AR: I always did, I could see it. I knew where you were going.
NC: It was a different time though wasn't it?
AR: It was a different time. There were only a handful of people doing this work. It was a simpler time in many ways and yet, it was more complex when we think about our technology now and how easy it is…we go to an ADR cue that's at time code 10 minutes thirteen seconds 15 frames-- we go right to it. Back then we would have to roll through the reel all the way to get to that so there are certain things that are easier now because of technology, but there is a simpler mentality about cartoons.
There were really no mean-spirited cartoons then and with the exception of the cartoons like the classic Warner Bros., Looney Tunes and Jay Ward cartoons they were mostly made for kids. There was not really much concern about broadcast standards because of trying to push the envelope. We were making children's shows -- Smurfs, you know.
So I was at Hanna-Barbara for 5 ½ years when Disney approached me and said we're going to create a division of Disney called Disney TV Animation and we are going to do a series called Duck Tales. We are going to audition five different directors (at this time I was just a casting director) and they asked if I would come in and audition by directing an episode. They were doing 65 episodes and that was a huge number -- usually things were ordered in 13 episodes.

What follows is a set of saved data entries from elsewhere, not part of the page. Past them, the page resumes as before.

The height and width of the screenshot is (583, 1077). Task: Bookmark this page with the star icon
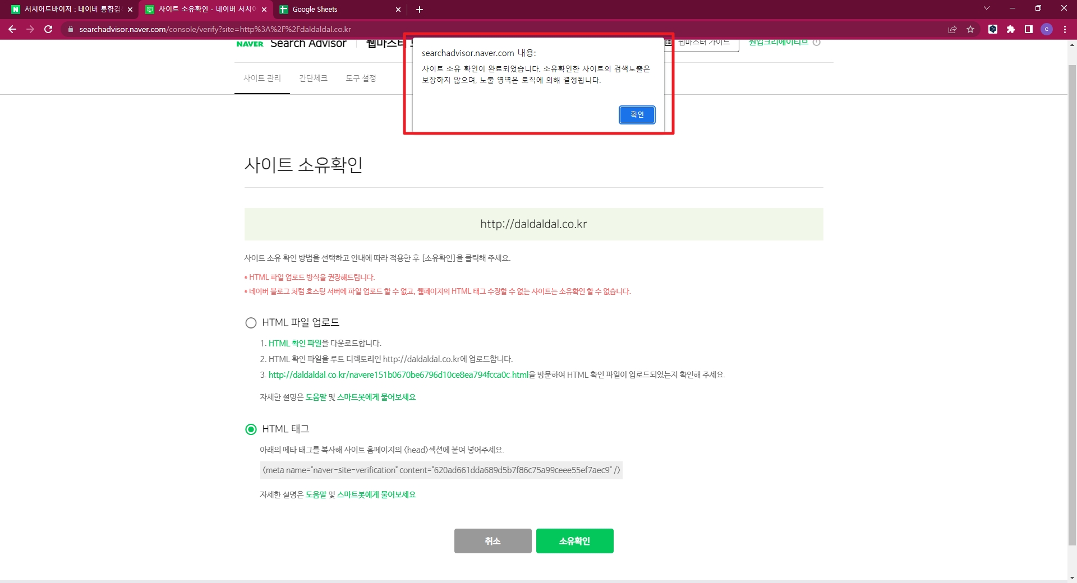[x=970, y=29]
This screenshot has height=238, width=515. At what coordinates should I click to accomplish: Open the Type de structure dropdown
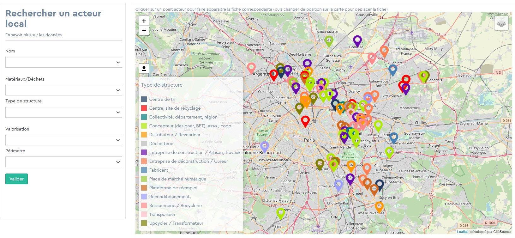point(63,112)
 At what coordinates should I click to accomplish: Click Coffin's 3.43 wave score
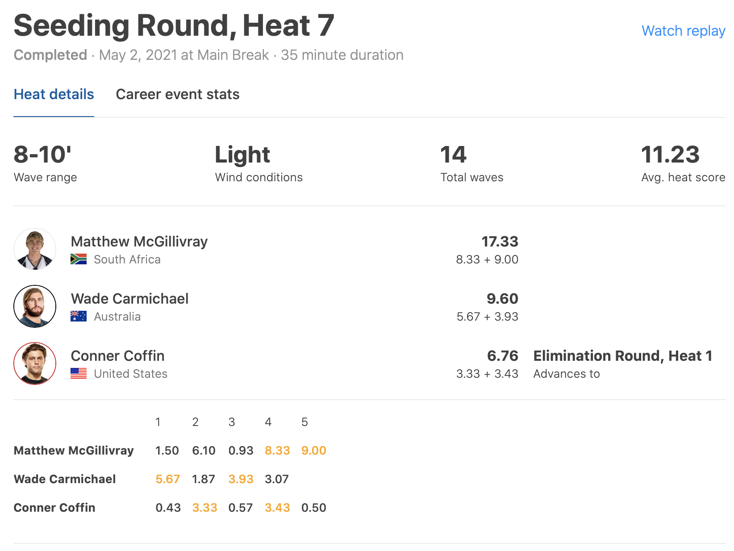click(277, 508)
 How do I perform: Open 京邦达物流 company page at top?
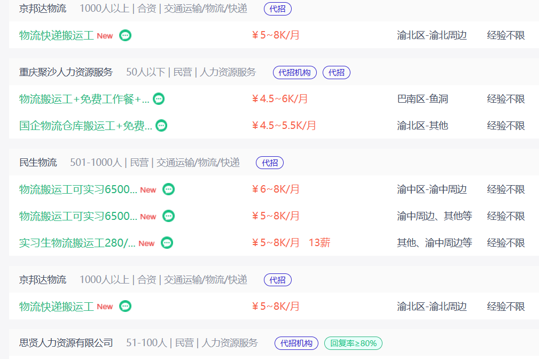click(x=43, y=9)
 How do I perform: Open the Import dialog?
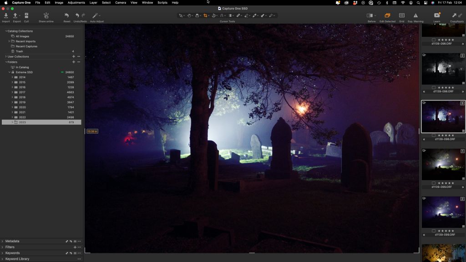point(5,17)
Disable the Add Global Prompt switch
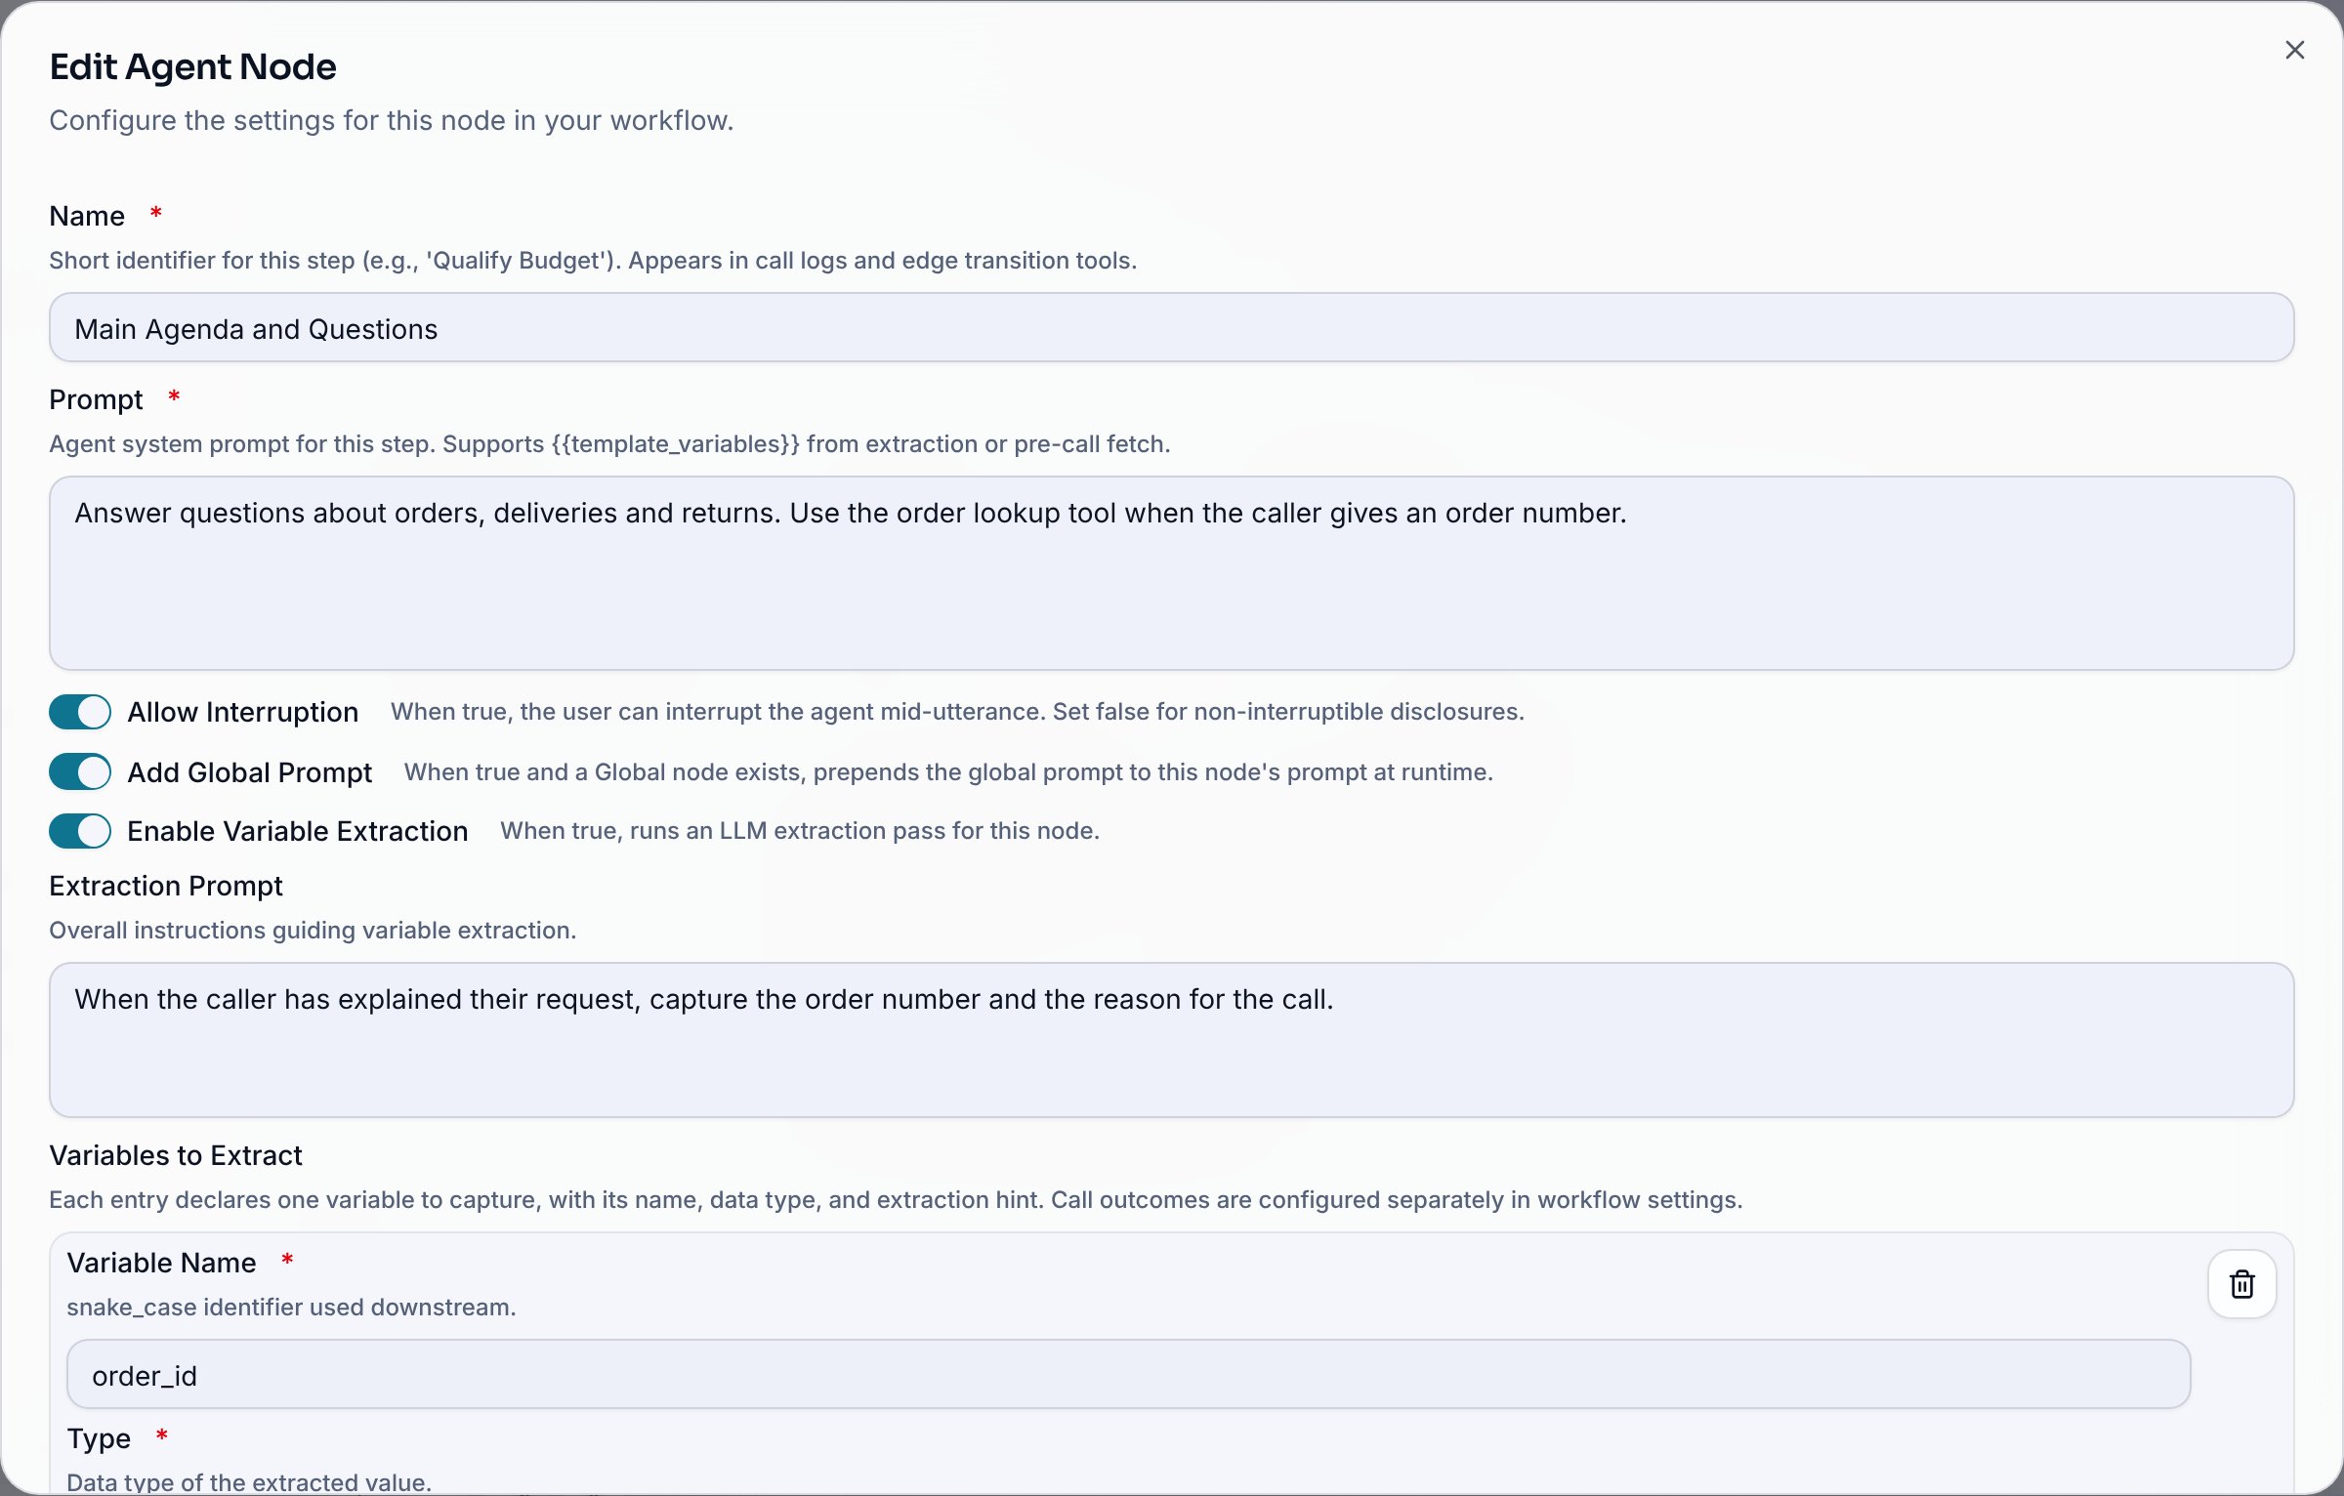Image resolution: width=2344 pixels, height=1496 pixels. (80, 771)
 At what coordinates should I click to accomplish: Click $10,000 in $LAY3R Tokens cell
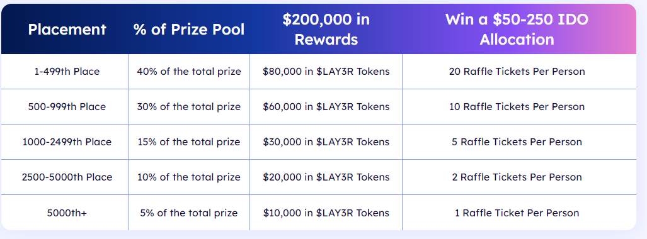(326, 213)
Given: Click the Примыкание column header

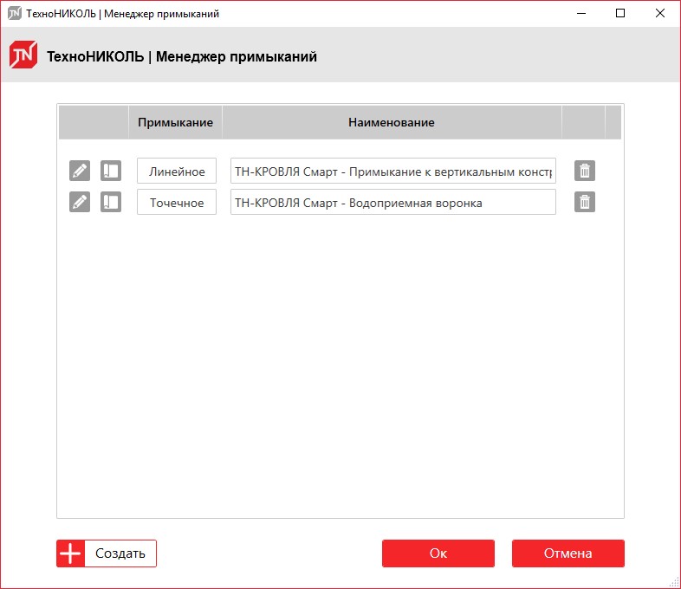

It was also the time of merchandising when some of the cartoons were simply 22-minute commercials to sell the toys. So they were going to take the first five episodes and had five different directors before making a decision as to who was going to make the rest of the 60 episodes. I was apparently the 2nd director that came in to audition and after I finished they said they weren't even going to see the other three people. They wanted me.
NC: Wow! Very well done!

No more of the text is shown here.